= Helen Ramsay =

American singer and entertainer (1932–2004)

Helen Ramsay (April 25, 1932 – April 1, 2004) was an American singer and entertainer. She is best known for being in the Lawrence Welk group "The Champagne Ladies" from 1947 to 1949, before being replaced by Roberta Linn.

==Life and career==
Helen Ramsay was born in New Bedford, Massachusetts on April 25, 1932. She began in showbusiness at just aged 3, appearing on radio shows throughout her childhood. At peak she was traveling 300 to 400 miles every day touring the United States, "traveling cross-country with the accordion-playing conductor and a tribe of male musicians, performing in hotel ballrooms and concert halls", performing in venues such as the Roosevelt Hotel in New York City, the William Penn Hotel in Pittsburgh and the Trianon Ballroom in Chicago.
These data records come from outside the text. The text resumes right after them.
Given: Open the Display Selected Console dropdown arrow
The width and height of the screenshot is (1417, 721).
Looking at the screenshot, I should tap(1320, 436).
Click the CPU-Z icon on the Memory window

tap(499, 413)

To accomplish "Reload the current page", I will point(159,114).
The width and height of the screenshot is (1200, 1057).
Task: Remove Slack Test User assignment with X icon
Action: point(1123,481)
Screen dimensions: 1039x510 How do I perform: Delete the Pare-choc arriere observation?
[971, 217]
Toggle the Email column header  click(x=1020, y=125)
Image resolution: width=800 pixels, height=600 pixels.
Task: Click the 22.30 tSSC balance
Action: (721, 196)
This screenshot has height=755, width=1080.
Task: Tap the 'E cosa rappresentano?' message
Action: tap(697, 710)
Ramsay grew tired of the heavy touring and left The Champagne Ladies in 1949. She found work with New York's Bernie Cummins Orchestra, and later the Arthur Godfrey Show. In 1952, she married Johnny Haluko of the Xavier Cugat Band, and later became associated with Las Vegas, where the couple moved to. She was a performer for many years at the Showboat Hotel. She was later married to Russ Lawson until his death in 1993. Ramsay died in Las Vegas on April 1, 2004, at the age of 71.